§ **Task item**
Omitting all images, give the entries that follow again exactly as they read.

Stored records:
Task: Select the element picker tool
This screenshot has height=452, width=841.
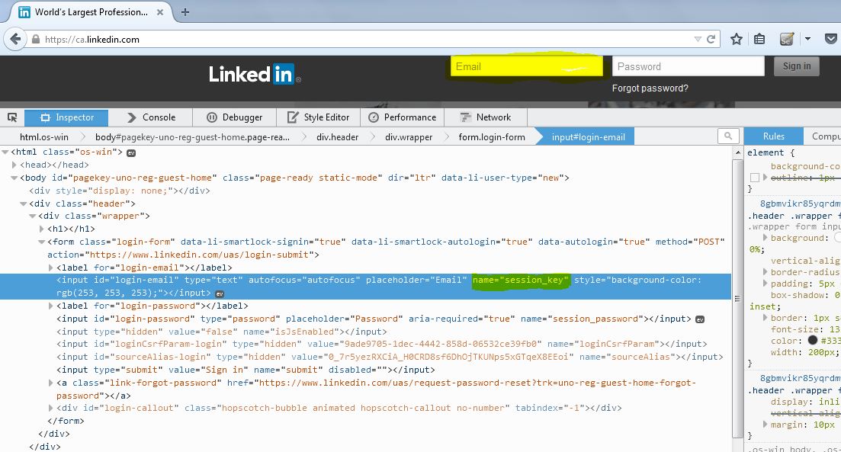Action: tap(11, 117)
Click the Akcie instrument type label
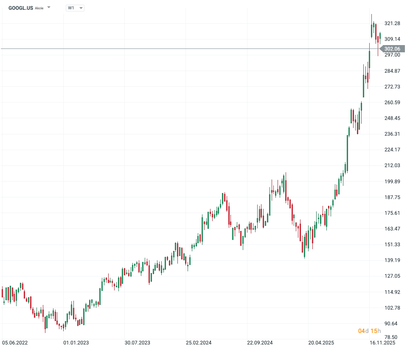 pyautogui.click(x=39, y=8)
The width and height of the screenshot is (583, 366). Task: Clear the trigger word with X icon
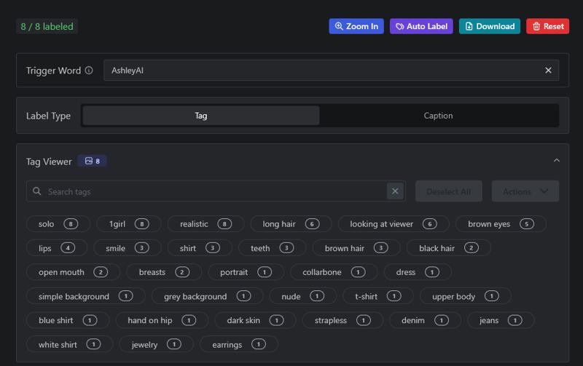click(548, 71)
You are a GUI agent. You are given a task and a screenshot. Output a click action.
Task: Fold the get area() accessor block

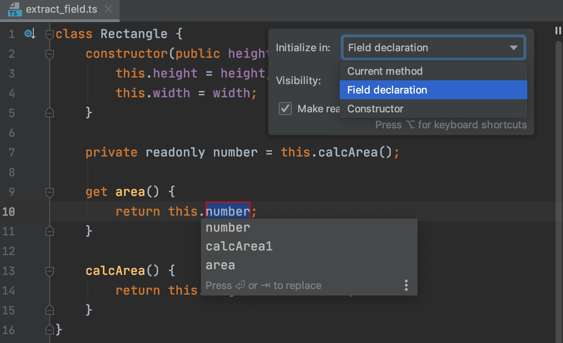pyautogui.click(x=49, y=192)
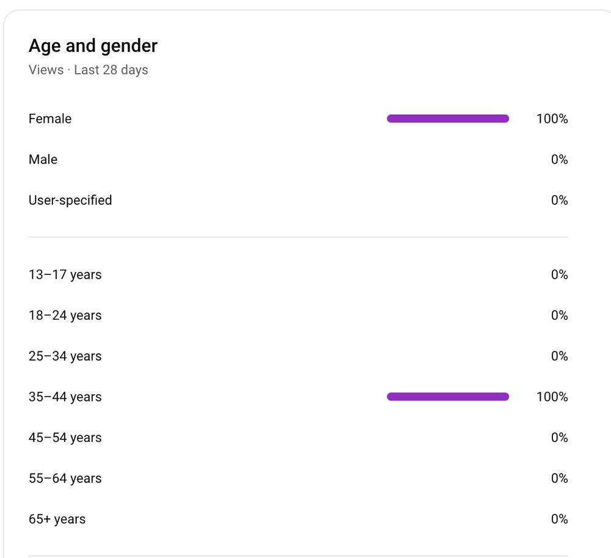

§ **Exercise response**
Task: Select the element picker tool
This screenshot has height=452, width=841.
Action: tap(11, 117)
Click the Akcie instrument type label
 pyautogui.click(x=39, y=8)
The width and height of the screenshot is (583, 366). Task: Clear the trigger word with X icon
click(548, 71)
You are a GUI agent. You are given a task and a screenshot. Output a click action.
Task: Fold the get area() accessor block

pyautogui.click(x=49, y=192)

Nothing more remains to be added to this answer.